What you return should match every entry, character for character.

—————

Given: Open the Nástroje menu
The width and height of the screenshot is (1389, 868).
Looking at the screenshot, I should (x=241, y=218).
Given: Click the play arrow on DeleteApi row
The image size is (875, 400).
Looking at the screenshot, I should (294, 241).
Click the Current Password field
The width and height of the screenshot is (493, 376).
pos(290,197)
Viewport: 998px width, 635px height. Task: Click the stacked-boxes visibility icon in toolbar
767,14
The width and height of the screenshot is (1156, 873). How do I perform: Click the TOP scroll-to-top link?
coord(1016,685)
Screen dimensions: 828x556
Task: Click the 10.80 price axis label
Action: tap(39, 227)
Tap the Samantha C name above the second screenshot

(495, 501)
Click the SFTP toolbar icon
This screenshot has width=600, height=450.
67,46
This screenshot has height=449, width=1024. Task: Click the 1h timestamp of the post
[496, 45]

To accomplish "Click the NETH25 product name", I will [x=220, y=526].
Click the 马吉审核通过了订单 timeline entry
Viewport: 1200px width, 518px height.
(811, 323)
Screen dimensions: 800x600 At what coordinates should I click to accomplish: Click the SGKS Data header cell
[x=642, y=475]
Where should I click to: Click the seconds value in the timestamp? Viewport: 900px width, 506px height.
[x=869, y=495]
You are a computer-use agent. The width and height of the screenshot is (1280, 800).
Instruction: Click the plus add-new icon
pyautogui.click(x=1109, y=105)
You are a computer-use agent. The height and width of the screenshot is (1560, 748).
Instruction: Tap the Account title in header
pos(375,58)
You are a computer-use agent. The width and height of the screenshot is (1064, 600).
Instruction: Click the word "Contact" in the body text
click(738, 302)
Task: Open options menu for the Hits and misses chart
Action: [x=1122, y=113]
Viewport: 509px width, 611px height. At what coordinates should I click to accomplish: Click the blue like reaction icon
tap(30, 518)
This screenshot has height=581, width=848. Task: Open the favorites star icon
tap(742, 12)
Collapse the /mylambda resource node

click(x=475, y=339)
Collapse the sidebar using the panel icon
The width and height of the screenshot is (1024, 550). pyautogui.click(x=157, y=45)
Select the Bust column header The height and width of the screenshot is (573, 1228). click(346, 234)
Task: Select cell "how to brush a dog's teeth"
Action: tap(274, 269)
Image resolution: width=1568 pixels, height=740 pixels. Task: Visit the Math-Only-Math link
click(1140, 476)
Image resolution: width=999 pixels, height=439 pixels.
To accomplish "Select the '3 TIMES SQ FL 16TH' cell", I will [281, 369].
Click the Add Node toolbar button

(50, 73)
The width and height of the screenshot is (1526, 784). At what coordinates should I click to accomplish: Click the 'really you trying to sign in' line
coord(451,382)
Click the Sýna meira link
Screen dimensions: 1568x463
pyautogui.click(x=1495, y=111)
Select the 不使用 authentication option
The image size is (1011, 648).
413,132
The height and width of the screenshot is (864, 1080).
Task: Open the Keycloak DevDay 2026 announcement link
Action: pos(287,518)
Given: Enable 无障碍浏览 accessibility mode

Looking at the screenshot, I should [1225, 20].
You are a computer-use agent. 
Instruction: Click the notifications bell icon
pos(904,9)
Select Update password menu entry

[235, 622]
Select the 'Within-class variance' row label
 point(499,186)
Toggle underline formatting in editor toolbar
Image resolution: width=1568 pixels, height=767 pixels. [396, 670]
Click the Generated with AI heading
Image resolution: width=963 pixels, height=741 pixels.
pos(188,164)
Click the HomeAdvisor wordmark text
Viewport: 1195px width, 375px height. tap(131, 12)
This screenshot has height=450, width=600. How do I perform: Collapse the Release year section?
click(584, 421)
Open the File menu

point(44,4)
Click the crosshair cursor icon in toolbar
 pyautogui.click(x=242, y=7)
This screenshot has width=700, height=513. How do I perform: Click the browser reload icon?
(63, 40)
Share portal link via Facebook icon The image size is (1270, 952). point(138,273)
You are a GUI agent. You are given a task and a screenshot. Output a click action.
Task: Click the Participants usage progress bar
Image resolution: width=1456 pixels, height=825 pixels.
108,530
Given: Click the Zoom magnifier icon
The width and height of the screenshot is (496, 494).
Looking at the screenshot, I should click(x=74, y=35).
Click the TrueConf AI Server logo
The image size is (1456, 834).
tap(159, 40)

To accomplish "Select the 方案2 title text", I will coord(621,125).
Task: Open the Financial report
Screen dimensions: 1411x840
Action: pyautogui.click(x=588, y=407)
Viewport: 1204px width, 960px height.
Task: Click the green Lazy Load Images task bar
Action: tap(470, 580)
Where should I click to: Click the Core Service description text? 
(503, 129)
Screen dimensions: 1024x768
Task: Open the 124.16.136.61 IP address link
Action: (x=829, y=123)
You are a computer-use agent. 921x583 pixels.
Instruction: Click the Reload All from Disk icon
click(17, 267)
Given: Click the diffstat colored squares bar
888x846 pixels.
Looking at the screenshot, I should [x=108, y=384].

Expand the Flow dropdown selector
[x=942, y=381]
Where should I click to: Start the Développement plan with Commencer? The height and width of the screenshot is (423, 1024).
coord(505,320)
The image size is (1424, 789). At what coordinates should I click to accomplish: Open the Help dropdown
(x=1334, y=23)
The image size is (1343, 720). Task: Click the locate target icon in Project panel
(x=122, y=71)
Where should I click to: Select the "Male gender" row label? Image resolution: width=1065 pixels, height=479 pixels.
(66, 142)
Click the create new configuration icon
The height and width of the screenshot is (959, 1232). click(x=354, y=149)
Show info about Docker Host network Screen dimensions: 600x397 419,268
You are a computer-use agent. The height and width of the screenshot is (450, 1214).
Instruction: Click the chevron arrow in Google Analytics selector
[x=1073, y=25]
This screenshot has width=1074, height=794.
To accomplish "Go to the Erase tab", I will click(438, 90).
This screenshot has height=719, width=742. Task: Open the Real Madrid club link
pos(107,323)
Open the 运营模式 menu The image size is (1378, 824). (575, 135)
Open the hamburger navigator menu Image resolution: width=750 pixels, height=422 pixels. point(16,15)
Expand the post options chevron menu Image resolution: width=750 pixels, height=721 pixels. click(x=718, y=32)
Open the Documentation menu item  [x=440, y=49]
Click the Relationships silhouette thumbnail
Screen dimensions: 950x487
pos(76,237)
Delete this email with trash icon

—————

*Solution to this task*
Given: Open the Nástroje menu
The width and height of the screenshot is (1389, 868).
Looking at the screenshot, I should (x=241, y=218).
Given: Click the play arrow on DeleteApi row
The image size is (875, 400).
Looking at the screenshot, I should (294, 241).
Click the Current Password field
The width and height of the screenshot is (493, 376).
pos(290,197)
Viewport: 998px width, 635px height. Task: Click the stacked-boxes visibility icon in toolbar
767,14
The width and height of the screenshot is (1156, 873). How do I perform: Click the TOP scroll-to-top link?
coord(1016,685)
Screen dimensions: 828x556
Task: Click the 10.80 price axis label
Action: tap(39, 227)
Tap the Samantha C name above the second screenshot

(495, 501)
Click the SFTP toolbar icon
This screenshot has width=600, height=450.
67,46
This screenshot has height=449, width=1024. Task: Click the 1h timestamp of the post
[496, 45]

To accomplish "Click the NETH25 product name", I will [x=220, y=526].
Click the 马吉审核通过了订单 timeline entry
Viewport: 1200px width, 518px height.
(811, 323)
Screen dimensions: 800x600 At what coordinates should I click to accomplish: Click the SGKS Data header cell
[x=642, y=475]
Where should I click to: Click the seconds value in the timestamp? Viewport: 900px width, 506px height.
[x=869, y=495]
You are a computer-use agent. The width and height of the screenshot is (1280, 800).
Instruction: Click the plus add-new icon
pyautogui.click(x=1109, y=105)
You are a computer-use agent. The height and width of the screenshot is (1560, 748).
Instruction: Tap the Account title in header
pos(375,58)
You are a computer-use agent. The width and height of the screenshot is (1064, 600).
Instruction: Click the word "Contact" in the body text
click(738, 302)
Task: Open options menu for the Hits and misses chart
Action: [x=1122, y=113]
Viewport: 509px width, 611px height. At what coordinates should I click to accomplish: Click the blue like reaction icon
tap(30, 518)
This screenshot has height=581, width=848. Task: Open the favorites star icon
tap(742, 12)
Collapse the /mylambda resource node

click(x=475, y=339)
Collapse the sidebar using the panel icon
The width and height of the screenshot is (1024, 550). pyautogui.click(x=157, y=45)
Select the Bust column header The height and width of the screenshot is (573, 1228). click(346, 234)
Task: Select cell "how to brush a dog's teeth"
Action: tap(274, 269)
Image resolution: width=1568 pixels, height=740 pixels. Task: Visit the Math-Only-Math link
click(1140, 476)
Image resolution: width=999 pixels, height=439 pixels.
To accomplish "Select the '3 TIMES SQ FL 16TH' cell", I will [281, 369].
Click the Add Node toolbar button

(50, 73)
The width and height of the screenshot is (1526, 784). At what coordinates should I click to accomplish: Click the 'really you trying to sign in' line
coord(451,382)
Click the Sýna meira link
Screen dimensions: 1568x463
pyautogui.click(x=1495, y=111)
Select the 不使用 authentication option
The image size is (1011, 648).
413,132
The height and width of the screenshot is (864, 1080).
Task: Open the Keycloak DevDay 2026 announcement link
Action: pos(287,518)
Given: Enable 无障碍浏览 accessibility mode

Looking at the screenshot, I should [1225, 20].
You are a computer-use agent. 
Instruction: Click the notifications bell icon
pos(904,9)
Select Update password menu entry

[235, 622]
Select the 'Within-class variance' row label
 point(499,186)
Toggle underline formatting in editor toolbar
Image resolution: width=1568 pixels, height=767 pixels. [396, 670]
Click the Generated with AI heading
Image resolution: width=963 pixels, height=741 pixels.
pos(188,164)
Click the HomeAdvisor wordmark text
Viewport: 1195px width, 375px height. tap(131, 12)
This screenshot has height=450, width=600. How do I perform: Collapse the Release year section?
click(584, 421)
Open the File menu

point(44,4)
Click the crosshair cursor icon in toolbar
 pyautogui.click(x=242, y=7)
This screenshot has width=700, height=513. How do I perform: Click the browser reload icon?
(63, 40)
Share portal link via Facebook icon The image size is (1270, 952). point(138,273)
You are a GUI agent. You are given a task and a screenshot. Output a click action.
Task: Click the Participants usage progress bar
Image resolution: width=1456 pixels, height=825 pixels.
108,530
Given: Click the Zoom magnifier icon
The width and height of the screenshot is (496, 494).
Looking at the screenshot, I should click(x=74, y=35).
Click the TrueConf AI Server logo
The image size is (1456, 834).
tap(159, 40)

To accomplish "Select the 方案2 title text", I will coord(621,125).
Task: Open the Financial report
Screen dimensions: 1411x840
Action: pyautogui.click(x=588, y=407)
Viewport: 1204px width, 960px height.
Task: Click the green Lazy Load Images task bar
Action: tap(470, 580)
Where should I click to: Click the Core Service description text? 
(503, 129)
Screen dimensions: 1024x768
Task: Open the 124.16.136.61 IP address link
Action: (x=829, y=123)
You are a computer-use agent. 921x583 pixels.
Instruction: Click the Reload All from Disk icon
click(17, 267)
Given: Click the diffstat colored squares bar
888x846 pixels.
Looking at the screenshot, I should [x=108, y=384].

Expand the Flow dropdown selector
[x=942, y=381]
Where should I click to: Start the Développement plan with Commencer? The height and width of the screenshot is (423, 1024).
coord(505,320)
The image size is (1424, 789). At what coordinates should I click to accomplish: Open the Help dropdown
(x=1334, y=23)
The image size is (1343, 720). Task: Click the locate target icon in Project panel
(x=122, y=71)
Where should I click to: Select the "Male gender" row label? Image resolution: width=1065 pixels, height=479 pixels.
(66, 142)
Click the create new configuration icon
The height and width of the screenshot is (959, 1232). click(x=354, y=149)
Show info about Docker Host network Screen dimensions: 600x397 419,268
You are a computer-use agent. The height and width of the screenshot is (450, 1214).
Instruction: Click the chevron arrow in Google Analytics selector
[x=1073, y=25]
This screenshot has width=1074, height=794.
To accomplish "Go to the Erase tab", I will click(438, 90).
This screenshot has height=719, width=742. Task: Open the Real Madrid club link
pos(107,323)
Open the 运营模式 menu The image size is (1378, 824). (575, 135)
Open the hamburger navigator menu Image resolution: width=750 pixels, height=422 pixels. point(16,15)
Expand the post options chevron menu Image resolution: width=750 pixels, height=721 pixels. click(x=718, y=32)
Open the Documentation menu item  [x=440, y=49]
Click the Relationships silhouette thumbnail
Screen dimensions: 950x487
pos(76,237)
Delete this email with trash icon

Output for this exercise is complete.